Le général Pershing en gare de Boulogne-sur-Mer, le 13 juin 1917. BDIC: VAL 309/110.

Les chefs d’Etat aiment donc se mettre en scène et utiliser l’histoire avec des attentes résolument inscrites dans le présent. Mais, la commémoration en tant que répertoire d’action a ceci de contraignant qu’elle est indissociable d’une chronologie qui n’est pas, parfois, sans percuter de plein fouet le calendrier politique. De ce point de vue, le centenaire de la bataille de la Somme restera certainement un cas d’école. Comment en effet commémorer l’union franco-britannique soulignée par ces poilus et ces Tommies unis dans un même élan offensif pour sortir de leurs tranchées au petit matin du 1er juillet 1916 alors qu’une semaine plus tôt les urnes accouchaient d’un retentissant Brexit ?

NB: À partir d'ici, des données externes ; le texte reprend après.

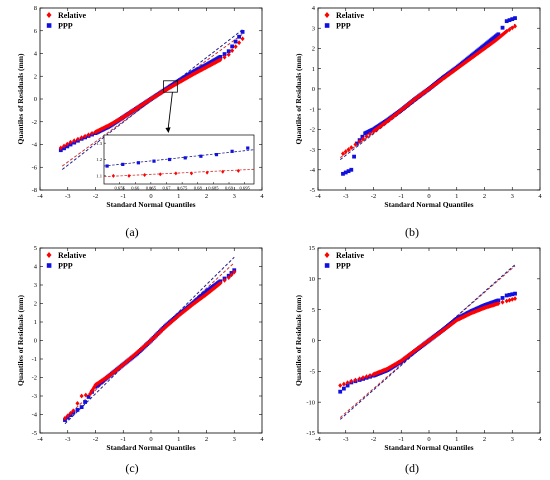 The width and height of the screenshot is (550, 480). I want to click on inset-x-tick-label: 0.675, so click(182, 188).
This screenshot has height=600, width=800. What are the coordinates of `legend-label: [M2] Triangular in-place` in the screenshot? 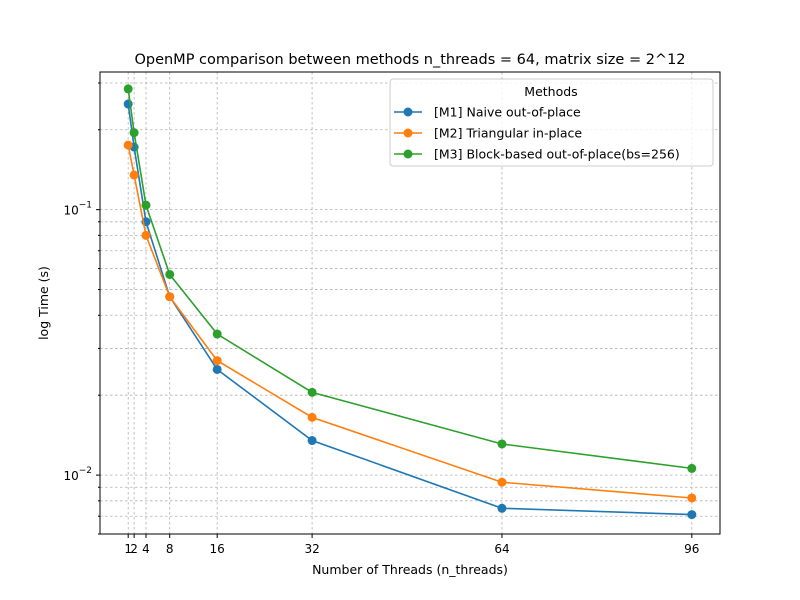 It's located at (508, 134).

En décidant de quitter les accords de Paris, Donald Trump assombrit singulièrement le climat politique des commémorations du centenaire du débarquement des premiers contingents américains à Saint-Nazaire, le 26 juin 1917. Comment en effet, dans un tel contexte, célébrer l’amitié entre Paris et Washington, l’union entre doughboys et poilus ? Comment, alors que les relations entre la Maison Blanche et l’Elysée paraissent être aussi tendues que distendues, mettre en avant le pont jeté de 1917 à 1919 entre la France et les Etats-Unis alors que, justement, Donald Trump décide de faire cavalier seul ? Deux scénarios peuvent être envisagés.

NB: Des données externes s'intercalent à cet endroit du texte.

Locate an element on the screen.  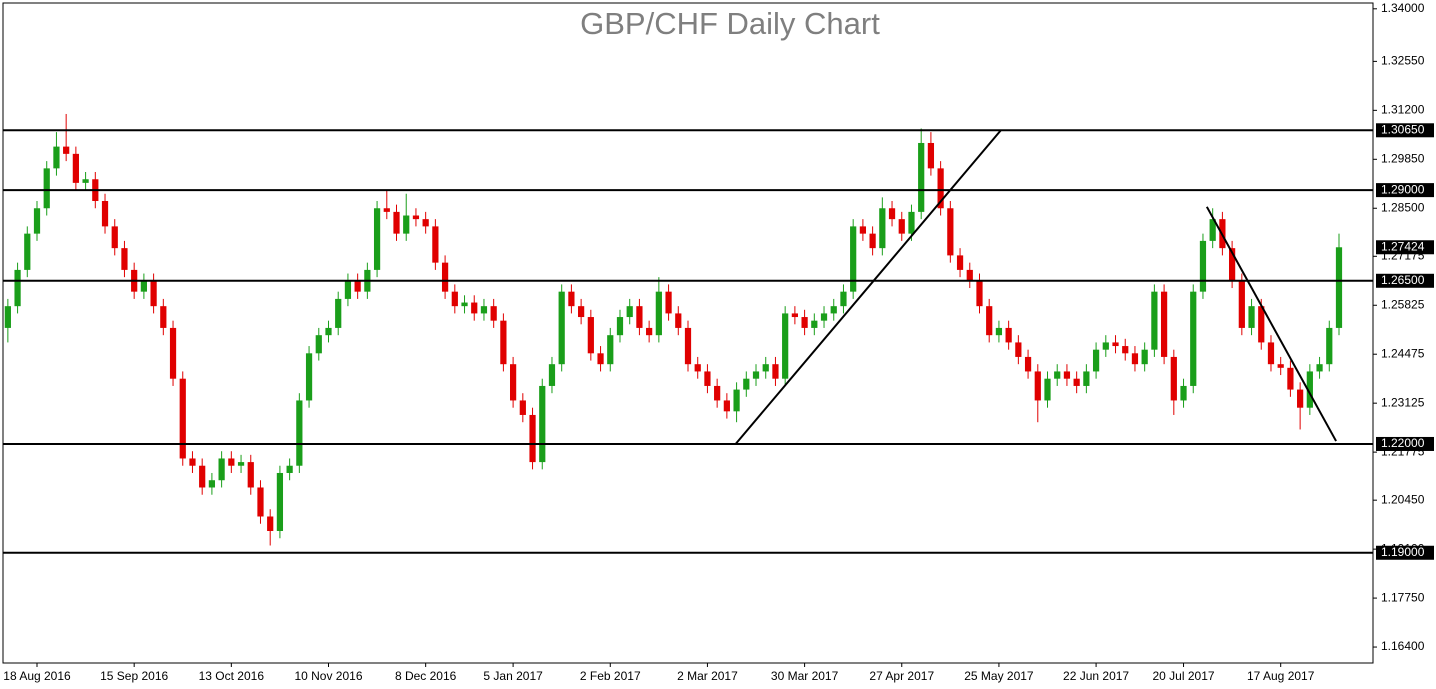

Le premier est celui d’une voilure commémorative réduite : le président américain refusant d’honorer de sa présence les manifestations, la réciprocité s’imposera donc pour le locataire de l’Elysée. Sur les quais du port de Saint-Nazaire, ce sont donc des ministres qui seront présents et l’on peut sans doute, sans trop prendre risquer de se tromper, miser sur le tandem constitué par Sylvie Goulard, en charge des armées, et Jean-Yves Le Drian, titulaire du portefeuille des affaires étrangères et toujours très proche de tout ce qui concerne de près ou de loin la Bretagne. Ajoutons du reste que sa présence n’en constituera pas moins un symbole politique fort dans cette crise climatique puisque l’ancien maire de Lorient est aussi ministre de l’Europe, une donnée qui compte dans cette recomposition diplomatico-environnementale.

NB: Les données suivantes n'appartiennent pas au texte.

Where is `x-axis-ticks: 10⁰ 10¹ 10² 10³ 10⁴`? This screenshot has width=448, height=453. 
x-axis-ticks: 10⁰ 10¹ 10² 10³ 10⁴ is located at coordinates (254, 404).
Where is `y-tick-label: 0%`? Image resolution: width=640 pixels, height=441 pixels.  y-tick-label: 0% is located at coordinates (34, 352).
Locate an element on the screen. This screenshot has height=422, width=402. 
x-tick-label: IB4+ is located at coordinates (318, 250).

Donald J. Trump. Wikicommons.

 Disons-le de suite, ce scénario est le plus probable, ce d’autant plus qu’Emmanuel Macron s’est rendu à Saint-Nazaire il y a quelques jours, à l’occasion du départ du dernier né des célèbres chantiers navals, le MSC Meraviglia. Mais un coup de théâtre n’est pas impossible. On sait en effet que le président de la République fut l’assistant du philosophe Paul Ricœur et qu’il est, à cet égard, un fin connaisseur de la geste commémorative. Dès lors, pourquoi ne pas profiter des commémorations du centenaire du débarquement des premiers doughboys pour, au contraire, réaffirmer la proximité franco-américaine et, ce faisant, isoler encore un peu plus Donald Trump dans la tour d’ivoire de sa Maison blanche ? En revenant à Saint-Nazaire, Emmanuel Marcon s’inscrirait dans le temps long d’une amitié franco-américaine, manière de souligner que quels que soient les chefs d’Etat, cette relation perdure. Bref, un moyen de prendre date avec une opposition américaine qui se fait chaque jour de plus en plus offensive. L’avenir nous dira ce qu’il adviendra de ce scénario mais une chose est néanmoins certaine : c’est bien à un centenaire hautement politique que nous assisterons.